Mali, les rebelles mis en demeure
Ils sont nombreux les observateurs à s’interroger sur les raisons de la recrudescence des attentats dans le nord du Mali alors que, parallèlement, les branches politiques des auteurs des violences sont en conclave quasi permanent à Alger pour mener les pourparlers avec les représentants du gouvernement malien et doivent aboutir à un accord de paix durable. Une surenchère des armes qui coïncide avec les avancées palpables dans le processus des négociations. Qui a intérêt à saboter le succès de la médiation internationale conduite par l’Algérie ? Focus.
Ce n’est pas nouveau en soi.
A chaque fois que des négociations ont lieu entre deux parties opposées dans de graves conflits comme celui qui empoisonne le Mali voisin depuis des décennies, les parties versent dans la pression par relais interposés. On peut ainsi se figurer que c’est malheureusement le cas en ce qui concerne les groupes politico-militaires du Septentrion malien, tous engagés dans le processus de paix, devant Dieu et devant les hommes. Du MNLA, intransigeant sur la question d’une nouvelle forme de gouvernance allant jusqu’à titiller l’intégrité territoriale du Mali, jusqu’au MAA, cherchant à tout prix à se repositionner positivement auprès du pouvoir central, les acteurs de la rébellion ont chacun une part de responsabilité dans le retour à l’expression des armes.
Viol du cessez-le feu
Ces derniers jours ont été marqués par de multiples attaques et dérapages. Du côté de la localité de Tabankort, les combats ont fait rage entre le MAA (appuyé par le GATIA) et le MNLA sans qu’aucun bilan crédible n’ait été rendu public.
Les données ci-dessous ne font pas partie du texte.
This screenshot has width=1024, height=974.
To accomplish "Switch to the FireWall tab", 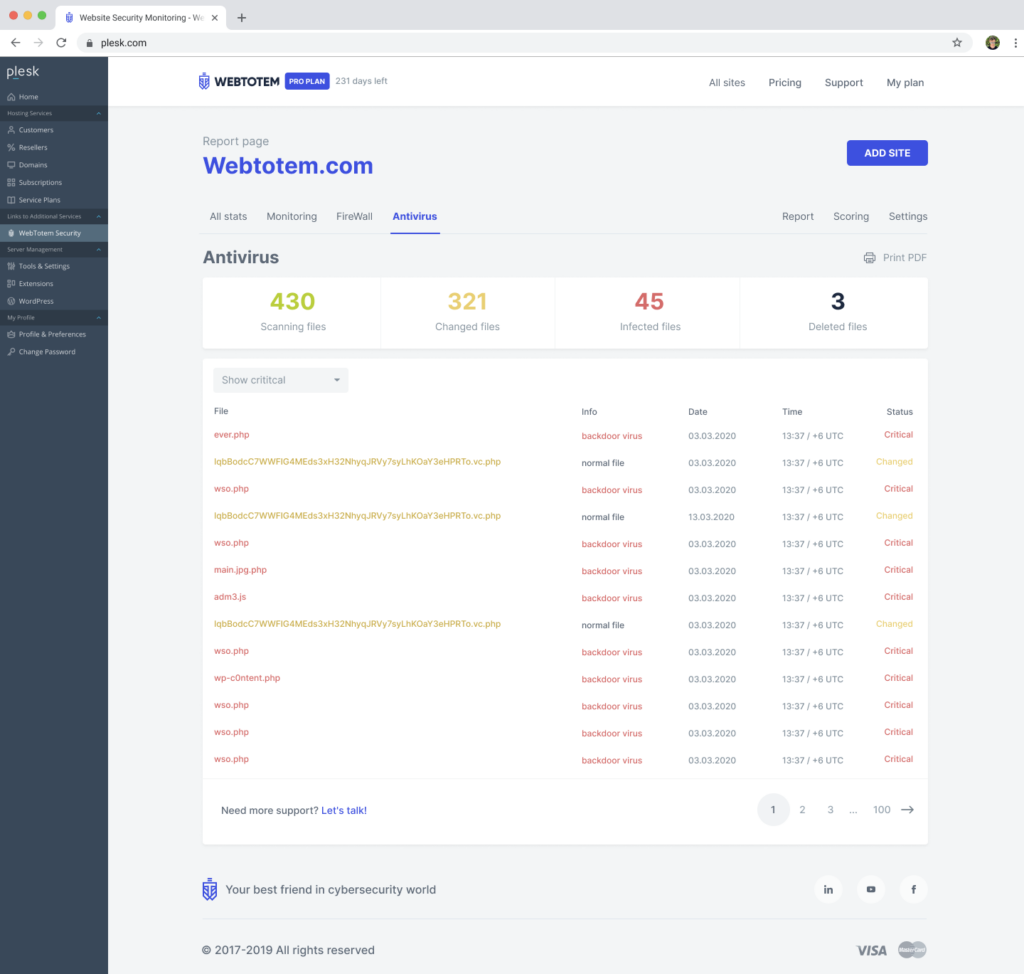I will point(354,216).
Les factions revendiquant dans une autre bataille, celle de la communication, un succès militaire pour affirmer leur représentativité mise en cause par les parties opposées.
Démarche contraire à l’accord de Ouagadougou et la déclaration de cessation des hostilités qui tablaient sur une trêve de longue durée pour assurer les conditions d’un dialogue inclusif des plus prometteurs. Morts, destruction et engrenage infernal sont le prix de la surenchère qui met en péril, à chaque coup de feu, le difficile retour vers la paix définitive dans le nord du Mali.
La MINUSMA, cible et prétexte
La dégradation, récurrente maintenant, de la situation sécuritaire depuis le 18 juin 2013 (correspondant à la signature de l’accord de Ouagadougou), interpelle d’autant plus qu’elle vise aussi souvent les contingents de la MINUSMA, alimentant ainsi la confusion entre la problématique de l’insoumission des communautés autochtones armées et celle du terrorisme international. Bien entendu, ce type de régression, par rapport à la décantation politique qui se fit au lendemain de l’intervention militaire française Serval, semble servir les adversaires de l’option du dialogue.
Et, comme cette voie pacifique pour une solution définitive à la crise malienne colle naturellement à l’Algérie qui l’a toujours défendue, on peut penser que derrière les tentatives de rallumer le feu dans les cercles de Gao ou de Tombouctou, se cachent des adversaires d’Alger. Forces étrangères décidées à s’attarder en pays malien et au Sahel ou narcoterroristes profitant du chaos, les ennemis du dialogue inter malien existent, visiblement.
Médiation et mise en demeure
Une situation si tendue que le Conseil de sécurité vient d’adopter une résolution (voir notre édition d’hier) pour tenter d’exhorter les différentes parties de revenir à leur engagement et de sauver une médiation torpillée au moment où elle annonçait une évolution plus positive, compte tenu de la complexité de la tâche. Dans certains milieux initiés, on susurre que des menaces de suspension de l’aide internationale, qui profite aux populations locales dans l’extrême précarité, ont été signifiées aux chefs de groupe impliqués dans les derniers accrochages.
L’Algérie, qui par la voix de son chef de la diplomatie a manifesté sa patience et la pérennité de son engagement, en s’accordant un délai de six mois pour aboutir à un accord significatif, n’aurait pas hésité non plus à mettre les négociateurs maliens hébergés à Alger devant leurs responsabilités. Un durcissement courtois perçu comme une mise en demeure dont les effets seront à évaluer lors du prochain round des négociations.